Could you render the part of the entries that opens with the line containing "Task: Click the Assigned by field label" and closes with the line containing "1568x757 pixels. pyautogui.click(x=1369, y=538)" as a Markdown table? Use the columns Row and Entry line, number each line, and leave out blank lines.

EXTRACTED RECORDS »
◇ ◇ ◇ ◇ ◇
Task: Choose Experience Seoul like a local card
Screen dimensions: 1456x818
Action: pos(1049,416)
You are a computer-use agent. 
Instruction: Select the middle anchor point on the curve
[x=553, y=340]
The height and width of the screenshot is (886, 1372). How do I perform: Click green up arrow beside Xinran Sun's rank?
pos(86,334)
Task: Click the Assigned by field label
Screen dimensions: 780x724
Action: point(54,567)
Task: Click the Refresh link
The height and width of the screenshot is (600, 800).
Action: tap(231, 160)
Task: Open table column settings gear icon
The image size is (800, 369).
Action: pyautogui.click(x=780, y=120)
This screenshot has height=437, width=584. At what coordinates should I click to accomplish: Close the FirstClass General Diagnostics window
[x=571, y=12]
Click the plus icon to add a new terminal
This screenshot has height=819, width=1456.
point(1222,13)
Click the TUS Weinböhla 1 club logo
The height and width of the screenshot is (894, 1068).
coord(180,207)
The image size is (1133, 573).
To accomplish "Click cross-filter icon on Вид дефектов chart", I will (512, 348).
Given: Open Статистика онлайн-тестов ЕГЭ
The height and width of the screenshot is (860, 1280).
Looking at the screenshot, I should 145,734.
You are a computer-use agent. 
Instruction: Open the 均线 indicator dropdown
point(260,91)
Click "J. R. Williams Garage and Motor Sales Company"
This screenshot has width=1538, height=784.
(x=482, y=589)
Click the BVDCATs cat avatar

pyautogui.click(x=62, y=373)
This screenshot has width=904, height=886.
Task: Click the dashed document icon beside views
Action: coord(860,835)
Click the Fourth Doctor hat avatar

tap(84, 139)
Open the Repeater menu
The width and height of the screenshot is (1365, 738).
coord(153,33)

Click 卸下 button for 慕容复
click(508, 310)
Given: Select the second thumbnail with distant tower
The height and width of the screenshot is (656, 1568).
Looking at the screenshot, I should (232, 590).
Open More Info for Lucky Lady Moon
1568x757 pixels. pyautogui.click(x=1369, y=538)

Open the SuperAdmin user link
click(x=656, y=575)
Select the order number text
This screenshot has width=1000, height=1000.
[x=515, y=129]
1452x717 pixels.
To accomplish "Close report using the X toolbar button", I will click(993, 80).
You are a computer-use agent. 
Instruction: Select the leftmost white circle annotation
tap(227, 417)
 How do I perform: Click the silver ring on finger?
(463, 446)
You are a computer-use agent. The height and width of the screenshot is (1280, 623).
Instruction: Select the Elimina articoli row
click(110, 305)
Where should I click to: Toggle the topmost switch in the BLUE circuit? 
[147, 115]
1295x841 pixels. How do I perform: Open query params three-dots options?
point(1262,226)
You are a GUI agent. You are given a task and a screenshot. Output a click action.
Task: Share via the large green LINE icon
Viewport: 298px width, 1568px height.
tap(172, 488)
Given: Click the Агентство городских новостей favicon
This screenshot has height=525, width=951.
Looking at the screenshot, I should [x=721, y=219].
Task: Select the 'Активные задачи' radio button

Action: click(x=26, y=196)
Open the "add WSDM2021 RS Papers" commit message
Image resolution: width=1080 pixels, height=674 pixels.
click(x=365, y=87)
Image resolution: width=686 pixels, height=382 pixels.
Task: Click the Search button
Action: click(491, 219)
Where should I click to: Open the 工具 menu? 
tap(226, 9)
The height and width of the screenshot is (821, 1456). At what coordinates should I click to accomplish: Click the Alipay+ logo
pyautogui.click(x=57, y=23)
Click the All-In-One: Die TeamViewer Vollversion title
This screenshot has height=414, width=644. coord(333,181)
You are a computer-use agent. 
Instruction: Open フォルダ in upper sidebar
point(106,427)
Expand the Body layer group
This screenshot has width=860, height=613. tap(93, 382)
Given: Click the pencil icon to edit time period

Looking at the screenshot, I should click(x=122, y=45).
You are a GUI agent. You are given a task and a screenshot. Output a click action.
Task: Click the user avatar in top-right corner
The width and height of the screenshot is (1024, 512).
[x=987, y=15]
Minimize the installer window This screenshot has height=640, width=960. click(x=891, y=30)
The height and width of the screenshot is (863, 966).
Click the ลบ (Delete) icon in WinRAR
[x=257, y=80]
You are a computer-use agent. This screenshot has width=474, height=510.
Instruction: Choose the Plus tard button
◇ ◇ ◇ ◇ ◇
FINAL ANSWER »
| Row | Entry line |
|---|---|
| 1 | Task: Click the Assigned by field label |
| 2 | Screen dimensions: 780x724 |
| 3 | Action: point(54,567) |
| 4 | Task: Click the Refresh link |
| 5 | The height and width of the screenshot is (600, 800). |
| 6 | Action: tap(231, 160) |
| 7 | Task: Open table column settings gear icon |
| 8 | The image size is (800, 369). |
| 9 | Action: pyautogui.click(x=780, y=120) |
| 10 | This screenshot has height=437, width=584. At what coordinates should I click to accomplish: Close the FirstClass General Diagnostics window |
| 11 | [x=571, y=12] |
| 12 | Click the plus icon to add a new terminal |
| 13 | This screenshot has height=819, width=1456. |
| 14 | point(1222,13) |
| 15 | Click the TUS Weinböhla 1 club logo |
| 16 | The height and width of the screenshot is (894, 1068). |
| 17 | coord(180,207) |
| 18 | The image size is (1133, 573). |
| 19 | To accomplish "Click cross-filter icon on Вид дефектов chart", I will (512, 348). |
| 20 | Given: Open Статистика онлайн-тестов ЕГЭ |
| 21 | The height and width of the screenshot is (860, 1280). |
| 22 | Looking at the screenshot, I should 145,734. |
| 23 | You are a computer-use agent.  |
| 24 | Instruction: Open the 均线 indicator dropdown |
| 25 | point(260,91) |
| 26 | Click "J. R. Williams Garage and Motor Sales Company" |
| 27 | This screenshot has width=1538, height=784. |
| 28 | (x=482, y=589) |
| 29 | Click the BVDCATs cat avatar |
| 30 | pyautogui.click(x=62, y=373) |
| 31 | This screenshot has width=904, height=886. |
| 32 | Task: Click the dashed document icon beside views |
| 33 | Action: coord(860,835) |
| 34 | Click the Fourth Doctor hat avatar |
| 35 | tap(84, 139) |
| 36 | Open the Repeater menu |
| 37 | The width and height of the screenshot is (1365, 738). |
| 38 | coord(153,33) |
| 39 | Click 卸下 button for 慕容复 |
| 40 | click(508, 310) |
| 41 | Given: Select the second thumbnail with distant tower |
| 42 | The height and width of the screenshot is (656, 1568). |
| 43 | Looking at the screenshot, I should (232, 590). |
| 44 | Open More Info for Lucky Lady Moon |
| 45 | 1568x757 pixels. pyautogui.click(x=1369, y=538) |